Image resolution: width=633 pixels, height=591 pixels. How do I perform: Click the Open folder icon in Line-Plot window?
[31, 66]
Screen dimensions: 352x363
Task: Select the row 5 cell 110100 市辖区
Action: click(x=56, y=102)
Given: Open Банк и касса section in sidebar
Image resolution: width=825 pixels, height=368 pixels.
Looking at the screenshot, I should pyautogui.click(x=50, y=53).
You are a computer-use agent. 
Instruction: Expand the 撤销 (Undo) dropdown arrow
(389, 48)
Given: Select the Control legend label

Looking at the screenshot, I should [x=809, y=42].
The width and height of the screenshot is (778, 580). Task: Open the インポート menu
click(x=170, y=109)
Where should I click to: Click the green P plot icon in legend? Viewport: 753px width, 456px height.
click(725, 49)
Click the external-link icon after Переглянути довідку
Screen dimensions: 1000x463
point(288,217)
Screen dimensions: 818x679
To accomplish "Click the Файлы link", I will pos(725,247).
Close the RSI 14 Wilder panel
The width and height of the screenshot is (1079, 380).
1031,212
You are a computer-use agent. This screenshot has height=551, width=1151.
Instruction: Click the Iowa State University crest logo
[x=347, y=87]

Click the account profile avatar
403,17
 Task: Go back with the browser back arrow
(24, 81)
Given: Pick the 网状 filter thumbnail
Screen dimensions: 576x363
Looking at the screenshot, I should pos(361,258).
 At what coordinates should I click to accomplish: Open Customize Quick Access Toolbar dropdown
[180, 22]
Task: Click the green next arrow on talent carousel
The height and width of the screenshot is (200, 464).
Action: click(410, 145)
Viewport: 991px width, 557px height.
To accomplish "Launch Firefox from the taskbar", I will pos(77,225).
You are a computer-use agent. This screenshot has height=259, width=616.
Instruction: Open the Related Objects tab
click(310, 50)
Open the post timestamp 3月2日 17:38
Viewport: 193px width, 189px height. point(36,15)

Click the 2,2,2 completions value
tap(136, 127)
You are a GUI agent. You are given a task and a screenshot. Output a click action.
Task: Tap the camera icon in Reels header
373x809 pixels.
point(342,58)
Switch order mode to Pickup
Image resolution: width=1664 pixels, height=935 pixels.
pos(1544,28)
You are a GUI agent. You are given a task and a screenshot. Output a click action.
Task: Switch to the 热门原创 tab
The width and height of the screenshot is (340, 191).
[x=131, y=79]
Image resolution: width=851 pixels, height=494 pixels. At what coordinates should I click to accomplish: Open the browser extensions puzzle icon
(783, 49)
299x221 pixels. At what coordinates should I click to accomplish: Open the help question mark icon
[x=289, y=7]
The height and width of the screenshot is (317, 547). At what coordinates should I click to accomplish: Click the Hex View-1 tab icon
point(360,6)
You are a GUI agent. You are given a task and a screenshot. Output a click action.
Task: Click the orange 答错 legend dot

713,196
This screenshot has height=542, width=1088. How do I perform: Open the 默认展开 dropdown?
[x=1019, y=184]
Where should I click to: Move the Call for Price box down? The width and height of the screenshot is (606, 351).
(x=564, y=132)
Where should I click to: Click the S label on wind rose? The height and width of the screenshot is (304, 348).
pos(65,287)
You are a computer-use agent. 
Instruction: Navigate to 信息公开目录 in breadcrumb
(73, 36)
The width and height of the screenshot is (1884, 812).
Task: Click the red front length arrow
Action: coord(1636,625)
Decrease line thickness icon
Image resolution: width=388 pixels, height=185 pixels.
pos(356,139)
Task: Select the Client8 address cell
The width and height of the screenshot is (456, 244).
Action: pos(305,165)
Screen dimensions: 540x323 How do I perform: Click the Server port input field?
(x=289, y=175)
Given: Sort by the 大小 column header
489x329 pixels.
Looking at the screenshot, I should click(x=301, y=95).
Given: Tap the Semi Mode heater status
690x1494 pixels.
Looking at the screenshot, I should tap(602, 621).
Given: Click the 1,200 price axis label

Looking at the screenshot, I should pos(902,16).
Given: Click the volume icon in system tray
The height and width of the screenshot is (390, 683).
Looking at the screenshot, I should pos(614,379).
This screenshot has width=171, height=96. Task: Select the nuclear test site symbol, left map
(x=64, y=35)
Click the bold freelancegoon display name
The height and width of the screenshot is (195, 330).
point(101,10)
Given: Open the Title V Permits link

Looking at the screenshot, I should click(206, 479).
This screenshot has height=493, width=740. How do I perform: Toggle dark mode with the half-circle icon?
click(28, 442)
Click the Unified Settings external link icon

○ ○ ○

| What is expected |
Look through the records and copy down every line that holds "Switch".

| Expected answer |
Switch order mode to Pickup
Task: Switch to the 热门原创 tab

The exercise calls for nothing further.